Dès le début de son ministère, Jésus chasse les vendeurs du Temple (Jn 2,13-15). Les vendeurs étaient pourtant

bien nécessaires pour assurer la pureté du culte ! Ils changeaient les monnaies païennes à l'effigie de César en monnaies du Temple et grâce à eux on pouvait acheter, pour les sacrifices, des animaux qui ne soient pas abîmés par le voyage. Si Jésus les chasse, c'est pour accomplir le dernier verset de la prophétie de Zacharie annonçant qu'à la fin des temps, lors de la dernière « fête des tentes/Sou kkot » qui rassemblerait tous les peuples en Sion, il n'y aurait « plus de marchands dans le Temple » car Jérusalem serait sanctifiée tout entière (Za 14,1 ). Avec le pardon du Père que Jésus proclame, ces temps sont arrivés. Il peut donc dire: « Détruisez ce Temple » (Jn 2,9). Il le remplace par le pardon du Père qu'il prêche et dont les effets se voient dans les guérisons qu'il opère. En faisant ce geste, Jésus se révèle non seulement comme celui qui accomplit la prophétie de Zacharie sur la fin des temps, mais il rappelle à la mémoire de ses disciples les traits des deux grands « zélés » de l'histoire d'Israël : Élie, le prophète enlevé au ciel après avoir montré son zèle au mont Carmel en sacrifiant les prêtres de Baal (1 R 19,10.14) et Pinhas, prêtre, petit-fils d'Aaron, qui a montré le même zèle en massacrant les adeptes du Baal Péor (Nb 25,11). À leur suite, « le zèle de la maison de Dieu » dévore Jésus (Jn 2,17). Il est donc bien Élie le prophète revenu sur terre et aussi Pinhas, le prêtre qui apporte le pardon du Père. De sorte que lorsqu'il dit: « Détruisez ce Temple, en trois jours je le rebâtirai » (Jn 2,19), les prêtres peuvent le soupçonner d'empiéter sur la fonction sacerdotale. Ceci causera sa perte.

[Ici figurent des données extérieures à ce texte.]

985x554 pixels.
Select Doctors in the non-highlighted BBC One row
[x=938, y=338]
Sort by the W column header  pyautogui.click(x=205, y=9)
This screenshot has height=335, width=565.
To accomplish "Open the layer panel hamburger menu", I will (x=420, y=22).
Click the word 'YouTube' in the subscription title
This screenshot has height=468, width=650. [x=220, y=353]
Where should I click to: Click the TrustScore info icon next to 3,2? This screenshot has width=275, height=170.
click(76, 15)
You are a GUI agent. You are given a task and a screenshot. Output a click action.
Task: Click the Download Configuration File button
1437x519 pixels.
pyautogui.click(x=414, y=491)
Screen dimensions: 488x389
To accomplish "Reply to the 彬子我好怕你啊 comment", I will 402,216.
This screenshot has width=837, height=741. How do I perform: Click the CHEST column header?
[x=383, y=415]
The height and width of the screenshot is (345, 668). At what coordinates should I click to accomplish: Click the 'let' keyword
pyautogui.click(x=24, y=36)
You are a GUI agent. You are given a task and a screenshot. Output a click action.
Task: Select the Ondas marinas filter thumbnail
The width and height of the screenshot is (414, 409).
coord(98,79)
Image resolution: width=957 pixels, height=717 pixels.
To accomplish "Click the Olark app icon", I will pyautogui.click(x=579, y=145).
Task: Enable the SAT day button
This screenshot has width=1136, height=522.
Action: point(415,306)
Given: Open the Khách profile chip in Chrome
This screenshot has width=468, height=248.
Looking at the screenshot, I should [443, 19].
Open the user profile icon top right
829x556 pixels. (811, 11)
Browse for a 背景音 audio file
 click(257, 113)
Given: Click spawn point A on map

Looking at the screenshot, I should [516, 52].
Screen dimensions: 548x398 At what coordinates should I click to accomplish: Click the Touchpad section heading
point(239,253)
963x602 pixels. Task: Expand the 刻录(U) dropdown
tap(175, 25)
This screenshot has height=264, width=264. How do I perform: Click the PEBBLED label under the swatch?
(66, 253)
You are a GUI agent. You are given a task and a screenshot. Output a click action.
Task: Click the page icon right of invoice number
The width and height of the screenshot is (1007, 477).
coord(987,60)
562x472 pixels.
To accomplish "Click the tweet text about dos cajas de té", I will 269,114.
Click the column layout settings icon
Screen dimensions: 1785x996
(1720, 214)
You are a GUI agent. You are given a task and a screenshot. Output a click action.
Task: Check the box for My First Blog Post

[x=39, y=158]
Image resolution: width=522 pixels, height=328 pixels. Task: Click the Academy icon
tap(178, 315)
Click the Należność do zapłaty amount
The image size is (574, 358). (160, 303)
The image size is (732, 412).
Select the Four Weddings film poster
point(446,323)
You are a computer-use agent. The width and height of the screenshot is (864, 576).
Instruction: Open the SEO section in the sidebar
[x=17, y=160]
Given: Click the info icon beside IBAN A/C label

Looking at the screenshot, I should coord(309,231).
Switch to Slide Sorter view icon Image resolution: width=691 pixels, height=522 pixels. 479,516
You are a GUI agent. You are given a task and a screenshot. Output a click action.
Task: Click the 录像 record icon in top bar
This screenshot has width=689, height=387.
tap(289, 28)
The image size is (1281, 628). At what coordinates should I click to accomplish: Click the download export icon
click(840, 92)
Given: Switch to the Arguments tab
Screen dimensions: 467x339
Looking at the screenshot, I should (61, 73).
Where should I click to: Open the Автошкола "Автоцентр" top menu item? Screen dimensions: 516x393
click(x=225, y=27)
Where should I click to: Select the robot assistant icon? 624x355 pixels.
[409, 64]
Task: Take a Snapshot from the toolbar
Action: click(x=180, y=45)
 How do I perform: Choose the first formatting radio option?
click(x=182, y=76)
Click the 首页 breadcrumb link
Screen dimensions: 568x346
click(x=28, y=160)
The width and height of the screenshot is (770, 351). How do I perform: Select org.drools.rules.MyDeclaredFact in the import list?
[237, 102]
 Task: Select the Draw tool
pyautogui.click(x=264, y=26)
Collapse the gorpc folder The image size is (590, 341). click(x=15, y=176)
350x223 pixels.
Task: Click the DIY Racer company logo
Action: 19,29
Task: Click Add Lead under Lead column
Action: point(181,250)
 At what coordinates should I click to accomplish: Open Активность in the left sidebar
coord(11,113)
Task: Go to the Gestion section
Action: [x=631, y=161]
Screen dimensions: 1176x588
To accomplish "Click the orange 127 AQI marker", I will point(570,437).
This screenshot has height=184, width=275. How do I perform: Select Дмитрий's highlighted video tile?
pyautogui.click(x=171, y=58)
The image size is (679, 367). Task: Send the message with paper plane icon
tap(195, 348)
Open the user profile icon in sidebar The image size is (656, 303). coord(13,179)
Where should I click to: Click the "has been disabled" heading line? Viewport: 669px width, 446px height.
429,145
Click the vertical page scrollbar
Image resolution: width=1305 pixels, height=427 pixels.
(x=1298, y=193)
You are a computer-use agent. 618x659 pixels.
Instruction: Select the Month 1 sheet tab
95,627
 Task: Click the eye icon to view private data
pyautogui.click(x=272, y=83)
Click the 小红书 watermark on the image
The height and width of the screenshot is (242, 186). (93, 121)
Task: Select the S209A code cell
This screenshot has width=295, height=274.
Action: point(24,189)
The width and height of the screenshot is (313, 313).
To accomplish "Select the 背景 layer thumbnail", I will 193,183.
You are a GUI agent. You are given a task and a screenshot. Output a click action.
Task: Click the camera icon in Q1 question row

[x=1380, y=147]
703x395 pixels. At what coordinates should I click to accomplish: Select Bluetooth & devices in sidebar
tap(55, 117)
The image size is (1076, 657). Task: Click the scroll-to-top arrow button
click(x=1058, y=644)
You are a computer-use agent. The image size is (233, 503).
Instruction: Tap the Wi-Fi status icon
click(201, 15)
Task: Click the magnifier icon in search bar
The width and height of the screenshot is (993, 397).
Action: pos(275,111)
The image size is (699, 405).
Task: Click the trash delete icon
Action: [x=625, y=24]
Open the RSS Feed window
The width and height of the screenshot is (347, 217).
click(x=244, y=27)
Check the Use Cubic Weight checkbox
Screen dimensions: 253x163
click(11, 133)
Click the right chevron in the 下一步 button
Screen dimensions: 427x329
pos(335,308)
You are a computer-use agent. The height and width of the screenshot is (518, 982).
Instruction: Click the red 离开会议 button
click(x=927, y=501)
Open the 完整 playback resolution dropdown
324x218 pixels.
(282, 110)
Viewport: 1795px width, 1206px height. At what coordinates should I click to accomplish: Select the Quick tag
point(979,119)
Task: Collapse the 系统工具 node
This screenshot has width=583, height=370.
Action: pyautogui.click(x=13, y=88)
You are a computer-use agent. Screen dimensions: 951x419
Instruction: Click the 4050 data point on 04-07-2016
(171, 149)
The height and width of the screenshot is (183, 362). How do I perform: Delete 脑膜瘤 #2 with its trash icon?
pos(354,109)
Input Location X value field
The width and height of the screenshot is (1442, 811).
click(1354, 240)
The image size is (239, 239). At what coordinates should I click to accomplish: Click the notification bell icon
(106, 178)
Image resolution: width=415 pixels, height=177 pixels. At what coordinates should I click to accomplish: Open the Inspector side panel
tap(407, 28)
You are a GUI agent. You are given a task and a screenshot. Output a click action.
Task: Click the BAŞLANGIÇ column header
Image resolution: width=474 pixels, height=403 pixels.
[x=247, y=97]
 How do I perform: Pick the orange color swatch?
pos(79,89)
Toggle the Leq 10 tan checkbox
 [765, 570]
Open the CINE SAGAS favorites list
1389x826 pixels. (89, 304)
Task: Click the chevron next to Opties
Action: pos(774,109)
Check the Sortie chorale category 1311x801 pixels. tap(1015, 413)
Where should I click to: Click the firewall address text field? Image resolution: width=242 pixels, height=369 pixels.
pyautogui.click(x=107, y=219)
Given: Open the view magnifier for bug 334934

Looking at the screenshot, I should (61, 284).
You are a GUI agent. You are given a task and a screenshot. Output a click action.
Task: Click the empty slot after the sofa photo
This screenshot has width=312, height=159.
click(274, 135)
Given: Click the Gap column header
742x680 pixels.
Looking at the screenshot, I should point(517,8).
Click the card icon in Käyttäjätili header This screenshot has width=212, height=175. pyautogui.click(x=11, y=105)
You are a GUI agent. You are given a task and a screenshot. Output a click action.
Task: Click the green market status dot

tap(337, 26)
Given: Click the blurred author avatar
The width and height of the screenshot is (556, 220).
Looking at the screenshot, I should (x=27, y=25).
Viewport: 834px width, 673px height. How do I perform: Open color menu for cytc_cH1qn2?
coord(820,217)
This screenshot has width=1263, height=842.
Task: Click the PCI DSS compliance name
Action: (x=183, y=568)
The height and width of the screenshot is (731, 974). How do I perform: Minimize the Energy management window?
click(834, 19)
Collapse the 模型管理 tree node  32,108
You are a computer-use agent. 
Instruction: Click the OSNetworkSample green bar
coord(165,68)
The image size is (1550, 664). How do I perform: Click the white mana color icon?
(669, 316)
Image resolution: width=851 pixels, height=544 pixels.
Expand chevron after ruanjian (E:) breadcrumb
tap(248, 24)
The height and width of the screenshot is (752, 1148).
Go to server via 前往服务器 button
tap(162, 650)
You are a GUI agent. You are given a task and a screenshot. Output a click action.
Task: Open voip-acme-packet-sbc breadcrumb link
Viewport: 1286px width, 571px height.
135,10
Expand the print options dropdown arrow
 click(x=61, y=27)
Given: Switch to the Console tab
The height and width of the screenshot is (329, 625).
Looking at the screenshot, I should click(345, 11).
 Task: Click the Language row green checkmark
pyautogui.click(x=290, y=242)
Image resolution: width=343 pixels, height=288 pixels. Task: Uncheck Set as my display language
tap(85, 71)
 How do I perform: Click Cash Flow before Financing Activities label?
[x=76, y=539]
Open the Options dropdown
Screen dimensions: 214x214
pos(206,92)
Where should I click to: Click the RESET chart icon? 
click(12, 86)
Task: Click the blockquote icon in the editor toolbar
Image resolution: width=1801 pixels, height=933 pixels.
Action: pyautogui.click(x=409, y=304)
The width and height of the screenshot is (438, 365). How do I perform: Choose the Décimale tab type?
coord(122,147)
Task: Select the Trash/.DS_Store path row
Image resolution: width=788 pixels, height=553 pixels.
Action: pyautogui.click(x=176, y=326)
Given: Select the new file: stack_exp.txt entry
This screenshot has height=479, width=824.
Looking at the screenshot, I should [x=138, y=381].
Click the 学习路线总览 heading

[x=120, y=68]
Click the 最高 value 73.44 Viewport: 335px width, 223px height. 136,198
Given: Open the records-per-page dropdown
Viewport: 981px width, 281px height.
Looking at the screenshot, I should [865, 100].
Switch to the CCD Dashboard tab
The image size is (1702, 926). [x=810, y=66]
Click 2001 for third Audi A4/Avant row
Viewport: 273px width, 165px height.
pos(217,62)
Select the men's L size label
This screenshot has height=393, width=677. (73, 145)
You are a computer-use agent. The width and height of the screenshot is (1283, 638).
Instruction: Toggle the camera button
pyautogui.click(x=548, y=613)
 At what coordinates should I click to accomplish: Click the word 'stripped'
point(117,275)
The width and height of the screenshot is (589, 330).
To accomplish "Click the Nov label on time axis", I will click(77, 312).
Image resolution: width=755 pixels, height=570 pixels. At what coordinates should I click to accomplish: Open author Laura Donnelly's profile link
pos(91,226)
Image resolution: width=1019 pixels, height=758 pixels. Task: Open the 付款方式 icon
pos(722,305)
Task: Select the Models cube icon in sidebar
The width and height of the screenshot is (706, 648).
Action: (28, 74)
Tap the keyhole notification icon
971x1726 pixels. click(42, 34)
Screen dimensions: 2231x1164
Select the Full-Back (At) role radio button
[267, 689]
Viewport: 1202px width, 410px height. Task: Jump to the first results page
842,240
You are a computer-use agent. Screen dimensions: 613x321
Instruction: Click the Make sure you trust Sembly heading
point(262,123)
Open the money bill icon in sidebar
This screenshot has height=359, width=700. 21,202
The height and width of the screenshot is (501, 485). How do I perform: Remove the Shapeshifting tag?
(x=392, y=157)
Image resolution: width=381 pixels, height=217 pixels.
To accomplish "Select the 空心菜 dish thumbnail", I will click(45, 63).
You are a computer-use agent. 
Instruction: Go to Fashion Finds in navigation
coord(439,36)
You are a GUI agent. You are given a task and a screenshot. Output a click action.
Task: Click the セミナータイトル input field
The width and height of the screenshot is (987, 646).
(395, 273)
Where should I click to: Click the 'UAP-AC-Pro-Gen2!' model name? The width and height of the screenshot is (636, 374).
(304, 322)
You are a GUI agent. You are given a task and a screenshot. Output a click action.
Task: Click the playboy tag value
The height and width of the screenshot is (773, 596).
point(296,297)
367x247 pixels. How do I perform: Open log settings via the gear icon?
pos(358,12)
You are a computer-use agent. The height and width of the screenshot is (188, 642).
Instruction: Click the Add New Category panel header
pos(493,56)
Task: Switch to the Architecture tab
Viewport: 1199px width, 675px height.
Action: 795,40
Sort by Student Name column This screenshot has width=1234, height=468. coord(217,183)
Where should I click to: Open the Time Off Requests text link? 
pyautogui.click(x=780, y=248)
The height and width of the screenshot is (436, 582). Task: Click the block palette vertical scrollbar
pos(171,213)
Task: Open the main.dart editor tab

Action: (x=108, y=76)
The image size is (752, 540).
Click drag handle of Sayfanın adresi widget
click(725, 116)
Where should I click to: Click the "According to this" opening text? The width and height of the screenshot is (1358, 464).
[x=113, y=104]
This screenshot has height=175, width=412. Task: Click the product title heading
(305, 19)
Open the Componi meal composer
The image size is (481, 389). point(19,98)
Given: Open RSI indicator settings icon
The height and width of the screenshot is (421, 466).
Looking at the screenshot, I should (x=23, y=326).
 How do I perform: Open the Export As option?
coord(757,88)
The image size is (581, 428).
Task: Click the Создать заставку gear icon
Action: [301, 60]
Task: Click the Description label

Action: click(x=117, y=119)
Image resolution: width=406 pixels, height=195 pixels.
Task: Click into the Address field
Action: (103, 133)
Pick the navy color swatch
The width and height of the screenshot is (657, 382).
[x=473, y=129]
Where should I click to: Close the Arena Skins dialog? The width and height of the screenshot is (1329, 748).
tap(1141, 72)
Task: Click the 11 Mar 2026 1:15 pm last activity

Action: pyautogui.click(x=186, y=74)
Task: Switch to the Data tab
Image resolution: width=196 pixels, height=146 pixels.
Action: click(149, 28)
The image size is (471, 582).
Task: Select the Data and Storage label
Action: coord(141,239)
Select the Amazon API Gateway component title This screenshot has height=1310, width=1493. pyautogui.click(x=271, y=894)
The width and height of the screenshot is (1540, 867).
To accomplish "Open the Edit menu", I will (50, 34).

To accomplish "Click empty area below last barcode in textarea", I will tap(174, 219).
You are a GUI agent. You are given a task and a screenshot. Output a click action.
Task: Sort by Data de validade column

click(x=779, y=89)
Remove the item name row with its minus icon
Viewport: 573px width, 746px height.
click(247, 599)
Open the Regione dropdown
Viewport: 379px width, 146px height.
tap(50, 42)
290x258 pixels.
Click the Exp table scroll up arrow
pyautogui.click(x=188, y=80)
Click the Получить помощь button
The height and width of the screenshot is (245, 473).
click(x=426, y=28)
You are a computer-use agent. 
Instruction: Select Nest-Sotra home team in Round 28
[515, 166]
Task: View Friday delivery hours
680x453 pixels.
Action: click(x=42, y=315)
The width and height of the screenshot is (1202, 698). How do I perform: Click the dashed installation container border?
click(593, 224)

Comme les mots « en trois jours » le donnent à penser, ce texte de Jean sera relu après sa résurrection. Il est d'ailleurs dit clairement (2,22) qu'il parlait du « temple de son corps » (terme paulinien) et « qu'ils ne comprirent qu'après la Résurrection ». C'est alors que l'on mettra au futur la citation du Ps 69,10: « le zèle... le dévorera » (2,17) pour montrer que ce geste sera perçu comme une des causes de sa mort. C'est pour cette raison que cet épisode du début de la prédication de Jésus a été placé par les Évangiles synoptiques au commencement de la « semaine de la Passion ». Mais, à l'orée du ministère de Jésus - Jean situe à juste titre l'événement tout au début de l'Évangile (Jn 2,13-22) - Jean-Baptiste n'a pas pu ne pas comprendre ce geste autrement que comme l'accomplissement parfait du sacerdoce auquel il avait renoncé, lui qui était de la lignée des prêtres. Ce geste de Jésus se posant en Temple parfait sera confirmé par bien d'autres gestes dans les Évangiles. « Il y a ici plus grand que le Temple », dira-t-il en se désignant lors de l'épisode des épis arrachés (Mt 12,6).